### Data shown

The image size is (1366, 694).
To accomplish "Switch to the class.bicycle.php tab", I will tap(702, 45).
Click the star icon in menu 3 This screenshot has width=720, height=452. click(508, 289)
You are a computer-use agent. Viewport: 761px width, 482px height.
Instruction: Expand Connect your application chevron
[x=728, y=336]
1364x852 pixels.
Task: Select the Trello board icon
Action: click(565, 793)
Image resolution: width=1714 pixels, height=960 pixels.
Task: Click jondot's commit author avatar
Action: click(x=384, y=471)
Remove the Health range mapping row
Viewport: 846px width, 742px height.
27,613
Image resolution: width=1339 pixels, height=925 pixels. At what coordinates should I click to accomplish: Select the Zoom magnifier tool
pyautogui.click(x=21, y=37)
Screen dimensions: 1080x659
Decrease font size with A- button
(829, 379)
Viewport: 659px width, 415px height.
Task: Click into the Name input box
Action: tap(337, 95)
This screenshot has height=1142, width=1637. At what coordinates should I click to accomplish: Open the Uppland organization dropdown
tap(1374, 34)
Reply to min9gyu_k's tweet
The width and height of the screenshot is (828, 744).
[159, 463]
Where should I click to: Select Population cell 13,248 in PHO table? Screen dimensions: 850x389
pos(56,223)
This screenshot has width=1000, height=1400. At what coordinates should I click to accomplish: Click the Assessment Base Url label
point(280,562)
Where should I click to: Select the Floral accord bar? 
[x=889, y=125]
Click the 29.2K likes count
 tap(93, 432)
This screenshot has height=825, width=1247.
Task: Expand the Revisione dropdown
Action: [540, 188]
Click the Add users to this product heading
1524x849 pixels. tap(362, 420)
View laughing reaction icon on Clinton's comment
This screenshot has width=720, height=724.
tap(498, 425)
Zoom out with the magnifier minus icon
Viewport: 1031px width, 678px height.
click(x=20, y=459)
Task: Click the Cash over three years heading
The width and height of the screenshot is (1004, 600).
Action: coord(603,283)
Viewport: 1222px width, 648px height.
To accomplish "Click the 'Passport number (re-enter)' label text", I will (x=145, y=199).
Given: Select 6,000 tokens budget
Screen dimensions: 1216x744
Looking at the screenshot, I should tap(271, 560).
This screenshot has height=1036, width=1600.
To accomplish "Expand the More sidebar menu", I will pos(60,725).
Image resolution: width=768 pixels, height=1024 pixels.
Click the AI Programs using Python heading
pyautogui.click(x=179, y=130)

### Problem description
What is wanted is a copy of every line in the listing that includes the word "menu".

### Output of the task
Click the star icon in menu 3 This screenshot has width=720, height=452. click(508, 289)
To accomplish "Expand the More sidebar menu", I will pos(60,725).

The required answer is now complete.